- REQUIRED TASKS:
[1] Reproduce the portion of the post on Jameson's literary criticism that opens with the words containing "[H]istory is not" and closes with "(Jameson, 2003: 20)".
[2] In the post on Jameson's literary criticism, whose re-reading of Freud marks the culmination of the post-structuralist linguistic and psychoanalytic theories that Jameson works with?
[3] Extend the post on Jameson's literary criticism, beginning right after its final sentence.

- SELECTED PASSAGE:
=-=-=

Sunday, May 17, 2009

On the Historical Sociology of Literary Form II

Fredric Jameson’s ideology of form and the Political unconscious

[H]istory is not a text, not a narrative, master or otherwise, but [. . .], as an absent cause, it is inaccessible to us expect in textual form, and that our approach to it and to the Real itself necessarily passes through its prior textualization, its narrativisation in the political unconscious. (Jameson, 2003: 20)


Like Moretti’s, Jameson’s literary criticism is based on a Marxist historical materialism. While their methods and periodisations are largely compatible there is a significant difference in how each conceives of the relationships between symbolic, or literary, forms and the phenomena of the historical Real that such forms seek to represent. So, while Moretti, builds his historical sociologies out of a range of sources as wide as Darwin’s theory of evolution, to Goethe’s philosophy of form, Jameson’s historical sociology is relentlessly anchored and drawn back into the orbit of the totality of history. There is also a considerable variation in their approaches to the uses and subsumption of psychoanalytic theories in their work. In this area Jameson, unlike Moretti, has subsumed and seeks to work with the theories of post-structuralist linguistics and psychoanalysis that culminate in Lacan’s re-reading of Freud, and in Althusser’s appropriation of Lacan’s psychology for his theories of Marxism.

For Jameson literary criticism and literary history are practices of working through levels of hermeneutics whereupon the subsequent levels seek to reinterpret, and even remake, the text against a widening horizon of social and historical significance. Interpretation takes

[p]lace within three concentric frameworks, which mark a widening out of the sense of the social ground of a text through the notions, first, of political history, in the narrow sens of the punctual event and chronicle-like sequence of happenings in time; then of society, in the now already less diachronic and time-bound sense of a constitutive tension and struggle between social classes; and. Ultimately, of history now conceived in its vastest sense of the sequence of modes of production and the succession and destiny of the various human social formations, from prehistoric life to whatever far future history has in store for us. (Jameson 2003: 60)

=-=-=

Item coordinate data:

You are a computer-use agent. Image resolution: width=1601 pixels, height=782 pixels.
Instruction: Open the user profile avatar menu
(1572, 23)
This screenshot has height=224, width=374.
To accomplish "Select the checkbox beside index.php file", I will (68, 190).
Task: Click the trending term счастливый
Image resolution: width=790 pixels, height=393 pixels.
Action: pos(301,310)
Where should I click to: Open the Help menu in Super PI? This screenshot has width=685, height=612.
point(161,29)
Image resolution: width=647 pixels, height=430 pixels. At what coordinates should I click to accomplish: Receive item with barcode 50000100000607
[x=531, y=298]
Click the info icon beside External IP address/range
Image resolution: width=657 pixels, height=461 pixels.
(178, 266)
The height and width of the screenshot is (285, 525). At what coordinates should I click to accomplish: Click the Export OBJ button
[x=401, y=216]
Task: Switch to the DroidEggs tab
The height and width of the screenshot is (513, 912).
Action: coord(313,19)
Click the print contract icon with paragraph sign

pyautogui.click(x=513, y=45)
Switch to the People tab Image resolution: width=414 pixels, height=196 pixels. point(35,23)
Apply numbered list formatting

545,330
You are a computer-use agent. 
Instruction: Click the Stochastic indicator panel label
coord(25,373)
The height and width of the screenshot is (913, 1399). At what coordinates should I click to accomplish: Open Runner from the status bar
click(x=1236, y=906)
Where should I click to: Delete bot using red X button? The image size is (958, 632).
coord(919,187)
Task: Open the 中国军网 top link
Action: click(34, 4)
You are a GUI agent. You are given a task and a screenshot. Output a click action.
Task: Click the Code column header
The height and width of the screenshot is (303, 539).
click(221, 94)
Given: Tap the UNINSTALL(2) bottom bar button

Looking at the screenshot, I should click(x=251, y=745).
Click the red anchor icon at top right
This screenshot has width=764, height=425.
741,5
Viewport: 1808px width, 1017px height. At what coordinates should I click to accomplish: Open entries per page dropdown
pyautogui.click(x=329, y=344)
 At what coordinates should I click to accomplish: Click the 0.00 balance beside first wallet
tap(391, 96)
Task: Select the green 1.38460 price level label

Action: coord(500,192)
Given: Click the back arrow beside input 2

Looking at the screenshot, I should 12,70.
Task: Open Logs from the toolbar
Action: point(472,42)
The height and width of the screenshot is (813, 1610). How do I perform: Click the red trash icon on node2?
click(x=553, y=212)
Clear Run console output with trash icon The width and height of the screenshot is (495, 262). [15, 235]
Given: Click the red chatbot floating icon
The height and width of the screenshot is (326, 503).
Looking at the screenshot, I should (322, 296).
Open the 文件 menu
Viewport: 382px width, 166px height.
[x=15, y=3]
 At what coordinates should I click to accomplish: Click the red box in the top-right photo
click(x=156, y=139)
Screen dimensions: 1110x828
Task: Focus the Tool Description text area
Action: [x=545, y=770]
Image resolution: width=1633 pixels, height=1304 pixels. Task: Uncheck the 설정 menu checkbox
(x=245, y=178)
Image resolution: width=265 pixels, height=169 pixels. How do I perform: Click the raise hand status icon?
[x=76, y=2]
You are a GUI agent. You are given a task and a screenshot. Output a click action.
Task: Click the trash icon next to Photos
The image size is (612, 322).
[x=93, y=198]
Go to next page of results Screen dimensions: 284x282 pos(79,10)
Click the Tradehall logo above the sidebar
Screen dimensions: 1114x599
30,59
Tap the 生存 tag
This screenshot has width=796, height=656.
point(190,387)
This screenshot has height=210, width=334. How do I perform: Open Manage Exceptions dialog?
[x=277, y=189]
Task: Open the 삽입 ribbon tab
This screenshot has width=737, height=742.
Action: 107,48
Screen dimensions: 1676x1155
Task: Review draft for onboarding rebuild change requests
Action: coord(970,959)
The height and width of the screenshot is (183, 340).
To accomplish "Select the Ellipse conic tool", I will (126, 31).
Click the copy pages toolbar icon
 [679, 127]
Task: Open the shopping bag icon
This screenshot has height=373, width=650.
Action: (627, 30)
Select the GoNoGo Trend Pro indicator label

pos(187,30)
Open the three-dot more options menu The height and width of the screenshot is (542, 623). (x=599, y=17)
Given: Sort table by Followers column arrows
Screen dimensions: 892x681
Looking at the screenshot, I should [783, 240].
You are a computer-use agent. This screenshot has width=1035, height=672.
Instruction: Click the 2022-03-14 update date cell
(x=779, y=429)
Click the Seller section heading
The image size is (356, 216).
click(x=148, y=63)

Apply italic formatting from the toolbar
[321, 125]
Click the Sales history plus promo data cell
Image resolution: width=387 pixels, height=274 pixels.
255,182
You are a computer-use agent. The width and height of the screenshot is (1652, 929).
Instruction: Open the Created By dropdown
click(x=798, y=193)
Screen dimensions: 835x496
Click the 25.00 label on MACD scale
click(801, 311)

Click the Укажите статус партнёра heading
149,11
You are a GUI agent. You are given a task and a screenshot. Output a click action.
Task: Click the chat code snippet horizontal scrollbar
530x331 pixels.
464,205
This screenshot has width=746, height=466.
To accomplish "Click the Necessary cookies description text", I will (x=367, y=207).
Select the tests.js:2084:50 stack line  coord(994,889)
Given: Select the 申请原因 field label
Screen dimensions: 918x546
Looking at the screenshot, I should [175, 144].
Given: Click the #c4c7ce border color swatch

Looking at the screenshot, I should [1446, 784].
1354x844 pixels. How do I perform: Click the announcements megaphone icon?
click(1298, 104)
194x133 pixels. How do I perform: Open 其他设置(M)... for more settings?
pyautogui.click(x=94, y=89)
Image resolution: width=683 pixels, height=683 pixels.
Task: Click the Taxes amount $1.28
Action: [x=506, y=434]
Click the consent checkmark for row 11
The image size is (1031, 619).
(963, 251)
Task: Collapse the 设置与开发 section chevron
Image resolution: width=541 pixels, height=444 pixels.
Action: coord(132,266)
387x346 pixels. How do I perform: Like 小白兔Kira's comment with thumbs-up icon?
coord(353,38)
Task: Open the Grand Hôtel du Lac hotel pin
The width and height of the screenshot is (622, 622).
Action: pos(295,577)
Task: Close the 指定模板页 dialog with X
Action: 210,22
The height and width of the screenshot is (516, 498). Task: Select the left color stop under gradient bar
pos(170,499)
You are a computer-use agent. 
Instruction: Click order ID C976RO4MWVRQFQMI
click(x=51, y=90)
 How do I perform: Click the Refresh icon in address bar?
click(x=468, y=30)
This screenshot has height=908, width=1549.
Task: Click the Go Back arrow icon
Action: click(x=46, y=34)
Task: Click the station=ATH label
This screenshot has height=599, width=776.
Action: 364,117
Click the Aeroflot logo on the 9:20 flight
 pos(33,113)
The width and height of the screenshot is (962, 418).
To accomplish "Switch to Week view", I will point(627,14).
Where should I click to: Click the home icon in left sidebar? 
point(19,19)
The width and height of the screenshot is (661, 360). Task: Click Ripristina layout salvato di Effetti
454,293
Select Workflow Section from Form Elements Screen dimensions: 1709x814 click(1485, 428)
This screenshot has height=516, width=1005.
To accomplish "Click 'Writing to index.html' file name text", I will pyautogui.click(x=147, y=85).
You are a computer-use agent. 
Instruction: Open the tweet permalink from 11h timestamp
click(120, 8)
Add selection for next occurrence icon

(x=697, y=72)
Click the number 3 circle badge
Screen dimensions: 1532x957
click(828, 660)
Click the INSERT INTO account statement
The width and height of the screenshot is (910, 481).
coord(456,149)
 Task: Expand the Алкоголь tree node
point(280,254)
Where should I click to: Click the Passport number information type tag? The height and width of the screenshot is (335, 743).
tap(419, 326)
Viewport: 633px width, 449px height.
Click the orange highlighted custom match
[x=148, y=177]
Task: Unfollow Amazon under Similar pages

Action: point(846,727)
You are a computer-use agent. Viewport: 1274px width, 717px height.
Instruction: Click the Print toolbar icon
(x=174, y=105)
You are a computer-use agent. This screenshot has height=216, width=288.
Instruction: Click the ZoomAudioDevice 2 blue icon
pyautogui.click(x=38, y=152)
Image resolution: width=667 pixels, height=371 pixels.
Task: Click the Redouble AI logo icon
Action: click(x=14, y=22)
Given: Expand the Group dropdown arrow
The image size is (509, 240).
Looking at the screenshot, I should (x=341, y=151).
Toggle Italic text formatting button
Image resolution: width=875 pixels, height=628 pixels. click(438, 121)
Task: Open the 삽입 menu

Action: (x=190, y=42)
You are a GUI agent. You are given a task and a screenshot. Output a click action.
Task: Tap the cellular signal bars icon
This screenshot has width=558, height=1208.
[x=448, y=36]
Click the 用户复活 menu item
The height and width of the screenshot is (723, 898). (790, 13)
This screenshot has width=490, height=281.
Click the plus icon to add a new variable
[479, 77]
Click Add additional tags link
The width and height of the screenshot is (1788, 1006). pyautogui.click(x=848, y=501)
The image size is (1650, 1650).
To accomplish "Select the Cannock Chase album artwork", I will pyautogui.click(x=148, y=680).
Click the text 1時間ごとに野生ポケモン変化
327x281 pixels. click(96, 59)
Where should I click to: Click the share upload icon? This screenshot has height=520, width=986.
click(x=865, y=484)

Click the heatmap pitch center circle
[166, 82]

=-=-=

- ANSWERS FOR THE TASKS:
[1]
[H]istory is not a text, not a narrative, master or otherwise, but [. . .], as an absent cause, it is inaccessible to us expect in textual form, and that our approach to it and to the Real itself necessarily passes through its prior textualization, its narrativisation in the political unconscious. (Jameson, 2003: 20)

[2] Lacan's re-reading of Freud.

[3]
The first “narrowly political or historical” horizon of interpretation grasps “the individual work [. . .] essentially as a symbolic act” (61). At the second hermeneutic level the individual text falls away “to be reconstituted in the form of the great collective and class discourses” and “the ideologeme [. . .] the smallest intelligible unit of the essentially antagonistic collective discourses of social classes” becomes the “object of study” (61). Finally, along the orbit of the third concentric circle, “the ultimate horizon of human history as a whole” is the totality against which particular social formations are posited and relativised in relation to “their respective positions in the whole complex sequence of the modes of production” (61). In this final level of interpretation, Jameson writes, “both the individual text and its ideologemes know a final transformation, and must be read in terms of what I will call the ideology of form, that is, the symbolic messages transmitted to us by the coexistence of various sign systems which are themselves traces or anticipations of modes of production” (61-2).

As was noted above in the case of Moretti’s universalising and Eurocentric conceptions of modernity, this thesis seeks to read Grunge fiction against a much more compressed and localised historical sociology than what Jameson wants to move against in his third hermeneutic framework. Indeed, the perspective that Jameson calls for – effectively one at the end of history – is highly fraught. And the fragility of its status can be seen not least in the notion of a prophetic, even messianic, transmission to us through the text of future modes of productions.

What, however, Jameson’s model of a widening series of concentric hermeneutics does offer is a means by which to take a psychological and individual reading of a text and re-position such literary fictional phenomena as mourning and melancholy, for example, as responses to socially significant loss. The advantage of Jameson’s approach over Moretti’s, in this domain, is that he re-configures aspects of Lacanian pyschology – itself a re-reading of Freudian psychology – into a theory of the political unsconscious. The political unconscious is the realm of the Real of history, that can only be approached by moving through a text via the concentric circles of the three hermeneutics and their widening horizons listed above. In chapter four I take Jameson’s first and second hermeneutic frameworks, and his notion of the political unconscious, and apply these to the reading of the post-Grunge novel Three Dollars.

A final point of comparison between Moretti and Jameson’s historical sociology of literary form concerns the concepts of mediation and homology. For Jameson, the key to Marxism as a theory with which to grasp the relationships between aesthetic – or symbolic – forms, and forms active in the mode of production, is to remember that Marxism is not a mechanical but an historical materialism (30). It is thus the “isomorphism, or structural parallelism” of a mechanical conception of homology which makes rigid, determinist relations between levels of society, rather than those of the “text and its social subtext [that are represented] in the more active terms of production, projection, compensation, repression, displacement and the like” that a historical materialism more fruitfully enables (28-29). While Jameson finds utility in the notion of homology he is wary of the manner through which it can be used to make a too literal pairing of forms, such as that of the production of texts with the production of commodities (30).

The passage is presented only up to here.